Il faut enfin parler de l'éléphant au milieu du couloir : le débat surnaturel vs raison qui infusera tout le récit, tentative maladroite où surnagent les amalgames (notamment : surnaturel = imagination), les incohérences (Lyra dans le camp des sceptiques après avoir voyagé entre les mondes... vraiment ?) et le manque de nuances (Église catholique très très méchante). La forme (manière dont ce débat est restitué) est tout aussi pénible que le fond : chaque itération de la boucle narrative (même schéma se répétant à chaque chapitre, dont je parlais plus haut) est saupoudrée d'un passage sur ce débat mais, plutôt que de progresser à chaque fois enrichi des enseignements du chapitre passé, le débat ne fait que ressasser sans cesse les mêmes arguments, chacun livré en plusieurs exemplaires de lui-même (et déguisé de paraphrase), sans aucun ordre logique apparemment, sinon parfois une régression visible.

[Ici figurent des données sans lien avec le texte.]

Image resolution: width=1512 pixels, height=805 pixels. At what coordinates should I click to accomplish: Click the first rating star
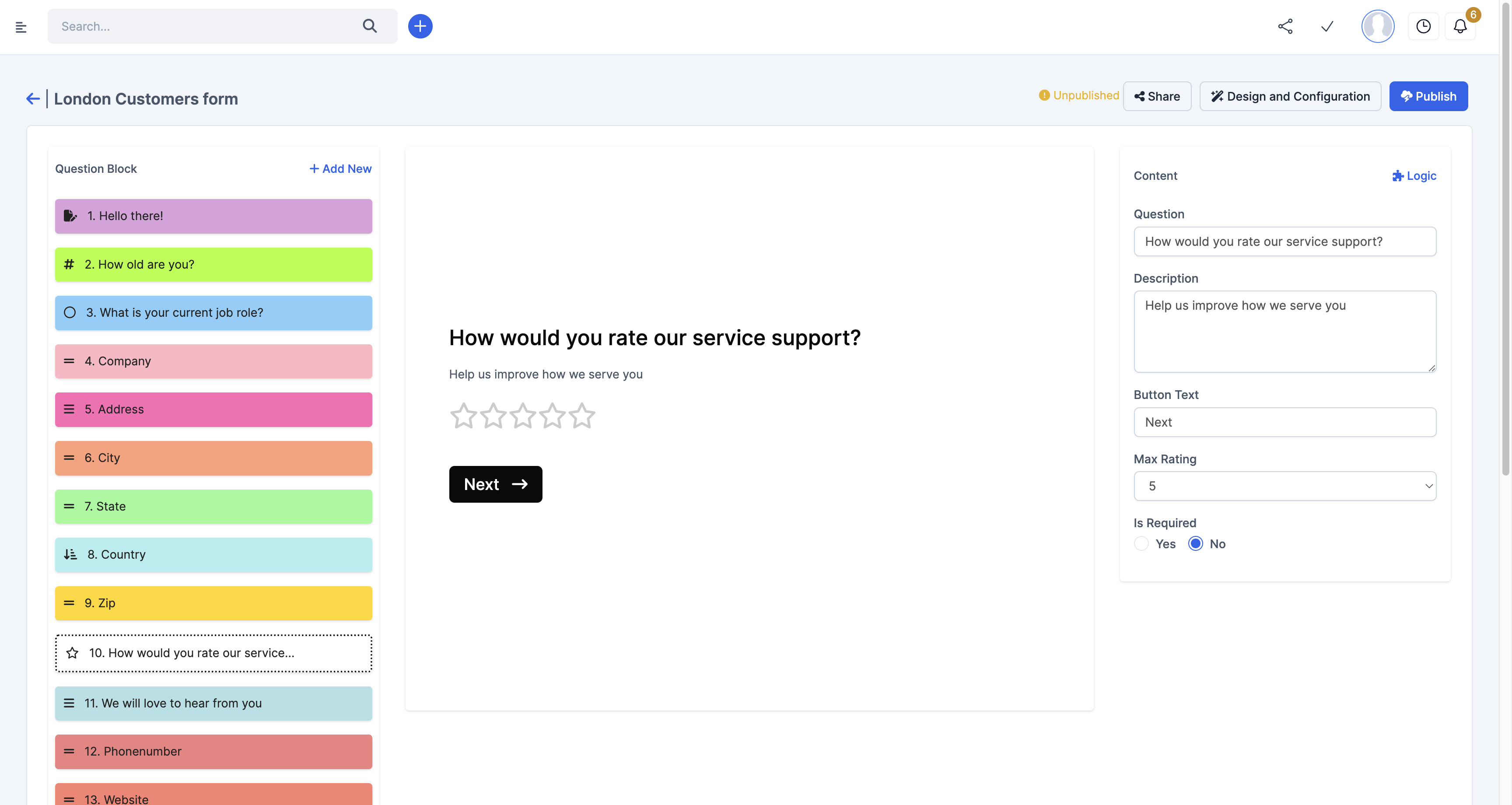tap(463, 416)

Pour finir, les lecteurs de la traduction en français pâtiront de cette version, entre erreurs fréquentes de concordance des temps, maladresses grammaticales (il est fréquent de tomber sur des phrases dont le sujet est celui mentionné deux ou trois phrases avant, sans le rappeler, alors qu'il y a eu un autre (ou plusieurs) sujets entretemps, ce qui anéantit la fluidité de lecture), et surtout, dans la tradition des titres nuls de fantasy français, le raté total de ce titre, « la communauté des esprits », qui perd le mystère et le soupçon d'élégance de son original, « the secret commonwealth ».

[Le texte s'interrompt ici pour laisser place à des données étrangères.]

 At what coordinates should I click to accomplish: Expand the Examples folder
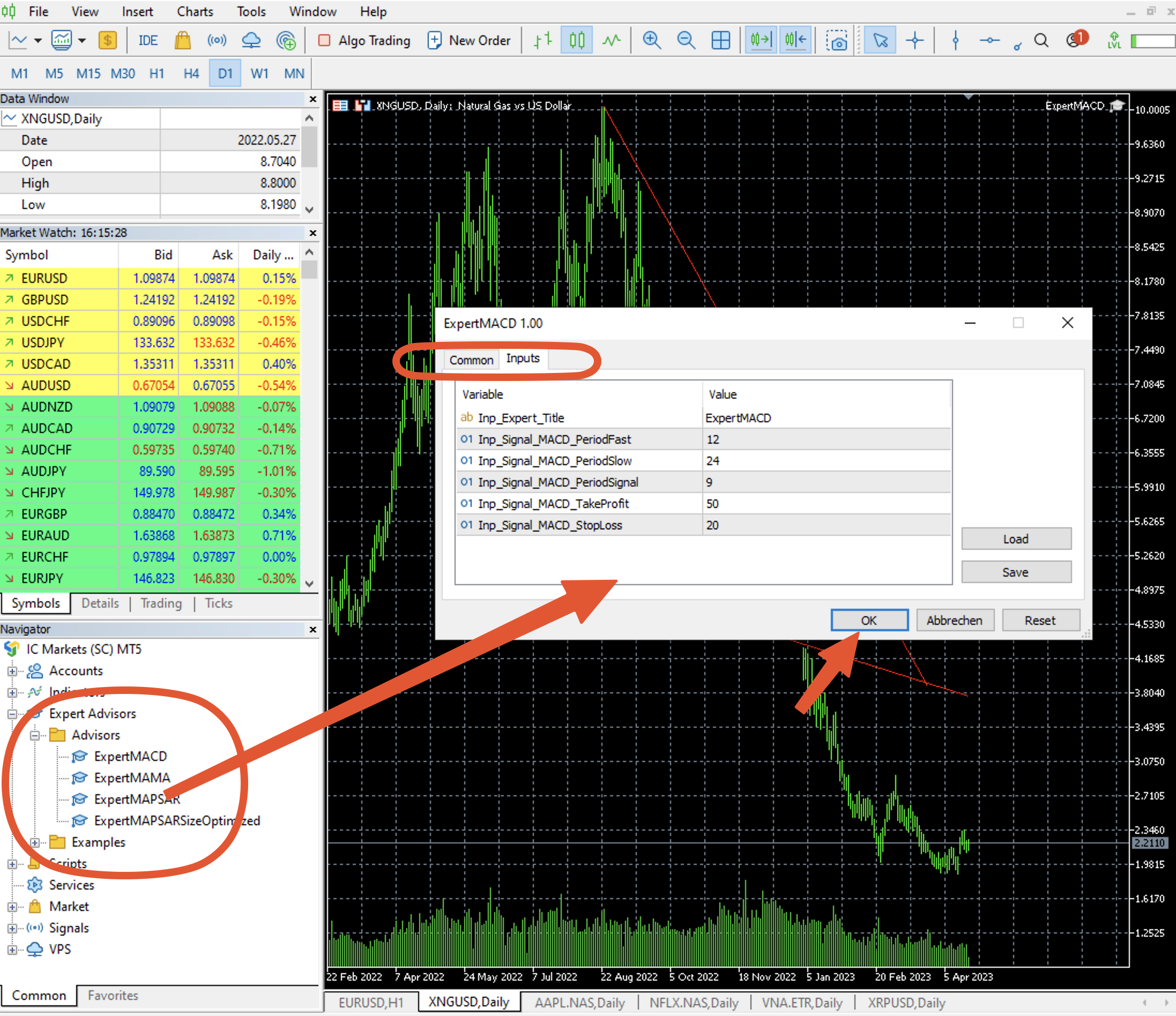click(35, 842)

En point positif, on notera quand même la mise en discussion des conflits entre humains et daemons ; il était temps, car le concept des daemons a été largement sous-exploité dans la trilogie de base, et il me tardait de voir la diégèse éprouver et approfondir quelque peu son concept.
Avec le 2e tome de cette nouvelle trilogie,
Philip Pullman aura, à mes yeux, succombé à la tentation malheureuse de ces artistes qui ont tenté en vain de ressusciter leur oeuvre à succès (conclusive) des années plus tard. La suite, ce sera sans moi.